◆ Dataset ◆
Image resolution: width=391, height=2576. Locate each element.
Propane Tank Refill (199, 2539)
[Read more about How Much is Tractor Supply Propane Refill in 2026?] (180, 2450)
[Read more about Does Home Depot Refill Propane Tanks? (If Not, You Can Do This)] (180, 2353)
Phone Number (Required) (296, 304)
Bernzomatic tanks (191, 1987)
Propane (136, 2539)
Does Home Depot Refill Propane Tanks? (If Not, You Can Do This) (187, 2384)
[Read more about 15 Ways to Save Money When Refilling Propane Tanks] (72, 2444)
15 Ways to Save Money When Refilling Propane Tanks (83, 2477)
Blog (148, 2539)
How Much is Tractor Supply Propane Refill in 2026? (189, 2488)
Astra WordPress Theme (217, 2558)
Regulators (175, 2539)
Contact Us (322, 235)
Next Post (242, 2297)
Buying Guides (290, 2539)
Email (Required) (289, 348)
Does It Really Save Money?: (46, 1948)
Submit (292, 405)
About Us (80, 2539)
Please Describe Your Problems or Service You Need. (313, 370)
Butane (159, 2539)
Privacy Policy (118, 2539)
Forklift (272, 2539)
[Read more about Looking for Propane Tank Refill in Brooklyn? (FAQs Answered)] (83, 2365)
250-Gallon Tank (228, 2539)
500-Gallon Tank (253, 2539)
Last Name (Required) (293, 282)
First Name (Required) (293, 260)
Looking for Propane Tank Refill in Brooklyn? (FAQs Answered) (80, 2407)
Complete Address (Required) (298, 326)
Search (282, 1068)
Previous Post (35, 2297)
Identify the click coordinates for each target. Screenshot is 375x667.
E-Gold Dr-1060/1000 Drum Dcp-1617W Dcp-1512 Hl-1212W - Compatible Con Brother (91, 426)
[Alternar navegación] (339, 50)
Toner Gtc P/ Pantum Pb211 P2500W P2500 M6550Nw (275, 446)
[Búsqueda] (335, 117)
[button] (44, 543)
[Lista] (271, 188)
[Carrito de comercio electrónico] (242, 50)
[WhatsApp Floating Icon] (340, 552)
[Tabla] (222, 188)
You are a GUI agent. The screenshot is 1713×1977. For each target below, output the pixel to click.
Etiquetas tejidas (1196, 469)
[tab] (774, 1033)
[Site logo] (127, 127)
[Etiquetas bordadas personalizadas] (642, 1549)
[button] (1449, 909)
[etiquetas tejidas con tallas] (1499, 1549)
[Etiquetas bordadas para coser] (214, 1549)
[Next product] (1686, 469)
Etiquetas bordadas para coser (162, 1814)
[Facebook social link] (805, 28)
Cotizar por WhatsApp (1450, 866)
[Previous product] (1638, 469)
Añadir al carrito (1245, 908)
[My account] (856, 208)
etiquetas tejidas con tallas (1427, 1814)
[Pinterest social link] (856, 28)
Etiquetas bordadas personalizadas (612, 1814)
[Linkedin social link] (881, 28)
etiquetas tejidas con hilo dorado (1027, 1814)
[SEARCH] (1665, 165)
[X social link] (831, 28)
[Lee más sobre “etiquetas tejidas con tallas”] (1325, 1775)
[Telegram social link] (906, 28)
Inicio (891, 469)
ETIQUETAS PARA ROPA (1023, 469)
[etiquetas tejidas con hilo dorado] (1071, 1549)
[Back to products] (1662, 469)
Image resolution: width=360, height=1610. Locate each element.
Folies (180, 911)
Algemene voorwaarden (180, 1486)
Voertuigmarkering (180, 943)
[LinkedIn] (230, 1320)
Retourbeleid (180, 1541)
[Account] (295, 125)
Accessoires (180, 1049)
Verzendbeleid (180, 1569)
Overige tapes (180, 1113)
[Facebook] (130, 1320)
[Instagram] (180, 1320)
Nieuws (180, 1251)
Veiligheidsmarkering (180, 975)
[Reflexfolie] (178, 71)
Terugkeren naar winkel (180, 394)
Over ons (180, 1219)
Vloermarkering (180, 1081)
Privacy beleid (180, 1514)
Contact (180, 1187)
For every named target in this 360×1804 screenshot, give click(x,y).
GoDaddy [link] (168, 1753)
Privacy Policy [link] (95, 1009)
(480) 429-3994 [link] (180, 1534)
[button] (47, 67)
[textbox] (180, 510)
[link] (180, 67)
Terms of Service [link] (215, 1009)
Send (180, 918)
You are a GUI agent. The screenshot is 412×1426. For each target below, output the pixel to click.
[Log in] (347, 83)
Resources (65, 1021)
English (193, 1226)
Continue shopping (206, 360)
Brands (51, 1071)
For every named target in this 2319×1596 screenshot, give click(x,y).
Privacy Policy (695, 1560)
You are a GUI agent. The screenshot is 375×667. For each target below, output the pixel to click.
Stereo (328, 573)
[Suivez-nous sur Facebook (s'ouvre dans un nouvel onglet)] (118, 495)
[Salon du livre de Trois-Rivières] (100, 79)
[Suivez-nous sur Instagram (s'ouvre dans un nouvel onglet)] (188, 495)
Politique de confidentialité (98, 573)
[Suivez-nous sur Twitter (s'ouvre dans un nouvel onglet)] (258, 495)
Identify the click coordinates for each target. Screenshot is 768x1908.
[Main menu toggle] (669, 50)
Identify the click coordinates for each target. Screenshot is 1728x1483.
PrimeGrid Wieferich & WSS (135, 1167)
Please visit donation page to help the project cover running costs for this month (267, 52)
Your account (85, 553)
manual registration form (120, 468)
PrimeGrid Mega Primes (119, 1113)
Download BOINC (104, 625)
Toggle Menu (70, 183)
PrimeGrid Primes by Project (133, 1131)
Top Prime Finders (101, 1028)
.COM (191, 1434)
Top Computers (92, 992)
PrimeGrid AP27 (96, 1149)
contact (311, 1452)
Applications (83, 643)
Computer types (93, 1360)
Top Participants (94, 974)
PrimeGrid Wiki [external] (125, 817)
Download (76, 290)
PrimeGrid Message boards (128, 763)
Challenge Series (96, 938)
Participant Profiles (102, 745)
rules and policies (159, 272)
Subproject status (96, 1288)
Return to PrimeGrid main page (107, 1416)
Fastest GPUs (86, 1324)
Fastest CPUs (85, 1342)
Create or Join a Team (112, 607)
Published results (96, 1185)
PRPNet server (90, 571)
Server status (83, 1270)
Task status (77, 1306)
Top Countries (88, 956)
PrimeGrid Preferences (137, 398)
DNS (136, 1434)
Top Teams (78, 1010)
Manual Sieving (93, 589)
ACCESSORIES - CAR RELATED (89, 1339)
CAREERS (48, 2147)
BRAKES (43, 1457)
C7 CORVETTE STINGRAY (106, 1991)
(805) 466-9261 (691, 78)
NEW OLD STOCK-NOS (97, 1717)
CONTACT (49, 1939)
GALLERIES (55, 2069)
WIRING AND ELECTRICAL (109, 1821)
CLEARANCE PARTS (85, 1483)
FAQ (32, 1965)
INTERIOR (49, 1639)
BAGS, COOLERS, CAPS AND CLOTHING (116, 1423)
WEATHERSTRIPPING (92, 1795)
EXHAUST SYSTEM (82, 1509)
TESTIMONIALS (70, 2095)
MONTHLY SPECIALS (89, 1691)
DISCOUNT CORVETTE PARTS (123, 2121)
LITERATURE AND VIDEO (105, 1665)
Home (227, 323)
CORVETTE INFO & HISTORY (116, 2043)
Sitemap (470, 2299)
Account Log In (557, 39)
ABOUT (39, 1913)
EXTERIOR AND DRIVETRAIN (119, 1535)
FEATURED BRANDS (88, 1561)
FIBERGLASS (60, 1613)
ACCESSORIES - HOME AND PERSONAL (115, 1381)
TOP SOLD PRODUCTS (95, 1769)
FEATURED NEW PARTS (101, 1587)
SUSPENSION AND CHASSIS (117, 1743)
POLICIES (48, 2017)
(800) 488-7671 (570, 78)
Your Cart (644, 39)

◆ Assignment ◆
Find the line with "ACCESSORIES - HOME AND PERSONAL (115, 1381)" in the listing. Reproduce it and all the lines after it, exactly, through the last line.

◆ Your solution ◆
ACCESSORIES - HOME AND PERSONAL (115, 1381)
TOP SOLD PRODUCTS (95, 1769)
FEATURED NEW PARTS (101, 1587)
SUSPENSION AND CHASSIS (117, 1743)
POLICIES (48, 2017)
(800) 488-7671 (570, 78)
Your Cart (644, 39)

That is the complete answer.